The media is invited to attend a lecture by Professor Michelle Jolly, coordinator of the of the Sonoma County Women's Oral History Project at Sonoma State University, as she discusses the mission of the project and early findings at a lecture at noon on Thursday, March 15 in Salazar 2021.
The Sonoma County Women's Oral History Project is documenting the stories of women involved in the contemporary women's movement as it played out in Sonoma County from 1960 to the present.
The story of activists in Sonoma County is a reminder, says Jolly, that while the women's movement may have had a national impact, its grassroots were in towns and counties across the country who initiated the ideas and programs that fueled national trends.
The women who serve as the focus of this project were central figures of the women's movement in Sonoma County, helping to create and sustain woman-centered organizations, many of which continue to exist today.
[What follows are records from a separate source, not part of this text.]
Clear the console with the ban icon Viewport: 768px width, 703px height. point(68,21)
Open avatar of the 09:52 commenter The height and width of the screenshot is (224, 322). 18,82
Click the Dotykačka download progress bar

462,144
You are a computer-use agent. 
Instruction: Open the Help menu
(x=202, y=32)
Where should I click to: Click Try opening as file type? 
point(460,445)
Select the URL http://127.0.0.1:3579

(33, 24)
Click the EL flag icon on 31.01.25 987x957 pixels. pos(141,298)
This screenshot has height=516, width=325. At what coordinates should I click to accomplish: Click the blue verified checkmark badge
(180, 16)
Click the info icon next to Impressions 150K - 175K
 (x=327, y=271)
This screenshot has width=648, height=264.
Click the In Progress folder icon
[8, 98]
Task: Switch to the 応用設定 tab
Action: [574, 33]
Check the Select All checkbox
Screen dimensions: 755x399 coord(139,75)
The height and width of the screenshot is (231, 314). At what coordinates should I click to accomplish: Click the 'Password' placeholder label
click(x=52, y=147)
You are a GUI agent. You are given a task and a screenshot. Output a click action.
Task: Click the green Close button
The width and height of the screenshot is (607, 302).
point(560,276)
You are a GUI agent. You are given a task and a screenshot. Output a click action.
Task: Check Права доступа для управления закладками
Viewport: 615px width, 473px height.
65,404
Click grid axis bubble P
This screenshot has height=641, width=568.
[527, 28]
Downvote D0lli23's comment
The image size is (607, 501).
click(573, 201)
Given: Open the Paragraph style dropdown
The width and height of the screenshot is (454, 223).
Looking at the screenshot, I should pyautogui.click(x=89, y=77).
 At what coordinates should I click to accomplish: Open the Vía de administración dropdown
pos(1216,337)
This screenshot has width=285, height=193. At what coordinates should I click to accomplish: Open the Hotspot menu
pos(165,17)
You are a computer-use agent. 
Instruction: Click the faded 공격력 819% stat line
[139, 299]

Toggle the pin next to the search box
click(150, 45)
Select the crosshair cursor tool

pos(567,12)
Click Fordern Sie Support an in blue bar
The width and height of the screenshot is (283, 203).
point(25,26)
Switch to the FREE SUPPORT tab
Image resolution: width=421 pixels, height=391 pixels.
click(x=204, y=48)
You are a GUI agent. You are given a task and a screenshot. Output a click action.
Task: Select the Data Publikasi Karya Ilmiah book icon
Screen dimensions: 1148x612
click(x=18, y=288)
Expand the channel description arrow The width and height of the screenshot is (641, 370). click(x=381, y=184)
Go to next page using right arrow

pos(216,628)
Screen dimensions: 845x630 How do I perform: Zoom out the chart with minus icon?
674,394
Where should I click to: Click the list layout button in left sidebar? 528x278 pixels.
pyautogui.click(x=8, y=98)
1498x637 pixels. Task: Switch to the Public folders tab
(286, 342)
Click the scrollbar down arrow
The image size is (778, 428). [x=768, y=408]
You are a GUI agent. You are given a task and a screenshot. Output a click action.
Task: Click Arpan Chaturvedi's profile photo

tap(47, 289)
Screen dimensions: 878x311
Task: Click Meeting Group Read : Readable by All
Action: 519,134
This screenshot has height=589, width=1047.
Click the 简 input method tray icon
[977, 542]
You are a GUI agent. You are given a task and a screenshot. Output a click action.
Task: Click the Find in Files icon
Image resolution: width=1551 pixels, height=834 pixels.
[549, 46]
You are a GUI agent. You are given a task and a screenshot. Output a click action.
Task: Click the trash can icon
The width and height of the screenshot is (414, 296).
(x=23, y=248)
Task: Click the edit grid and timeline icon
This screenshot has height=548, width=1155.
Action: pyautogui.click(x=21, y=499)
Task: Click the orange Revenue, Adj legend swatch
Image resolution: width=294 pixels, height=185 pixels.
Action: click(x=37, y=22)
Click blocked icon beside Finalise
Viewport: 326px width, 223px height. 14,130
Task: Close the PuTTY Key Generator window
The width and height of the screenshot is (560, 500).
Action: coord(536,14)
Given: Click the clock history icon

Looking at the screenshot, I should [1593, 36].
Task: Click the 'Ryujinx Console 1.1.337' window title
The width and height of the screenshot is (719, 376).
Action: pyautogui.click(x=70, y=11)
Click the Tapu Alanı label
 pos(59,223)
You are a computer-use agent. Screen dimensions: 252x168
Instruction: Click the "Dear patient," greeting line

For women in Sonoma County, as elsewhere, the personal was truly political, says Jolly. "Women in classrooms, kitchens, and county offices shared their concerns and their ideas with one another and began to create woman-centered and women's history-centered organizations."
These included the National Women's History Project, Women's History Week, the Sitting Room, the Women's Studies program at Sonoma State University, Women's Voices, Clairelight Bookstore, Las Mujeres Unidas, and the Displaced Homemakers Project, among others.
Although a few sporadic attempts have been made over the years to collect the stories of the women who were involved in the women's movement in Sonoma County, no systematic effort has been made to collect, analyze, and tell their stories.
"Now, many of the activists who were deeply involved in the creation of Sonoma County's many woman-centered organizations are aging, moving away, and dying. Because many of these women are in their sixties and seventies, the time to hear them tell their stories is now," Jolly says.
The Sonoma County Women's Oral History Project is the brainchild of Mary Ruthsdotter, co-founder and former Projects Director of the National Women's History Project. It is funded by grants from the California Council for the Humanities' California Story Fund and by the School of Social Sciences at SSU.
History students have already interviewed Lynn Woolsey, Carole Domeikis, Sherri Hoefling, Cass Smith, Indigo Crone, Phyllis Onstad. Annie Murphy Springer, Nancy Morehead, Shira Hadditt, Patricia Robles-Mitten. J. J. Wilson, Raquel Rasor, Barbara Lesch-McCaffry, Mary Ruthsdotter, Laurel Holmstrom, Claire Sapir, Carolyn Metz, Kris Montgomery, Karen Petersen, Paula Hammet, Kay Trimberger, and Clarice Stasz as part of the project. Another 40 are planned this year.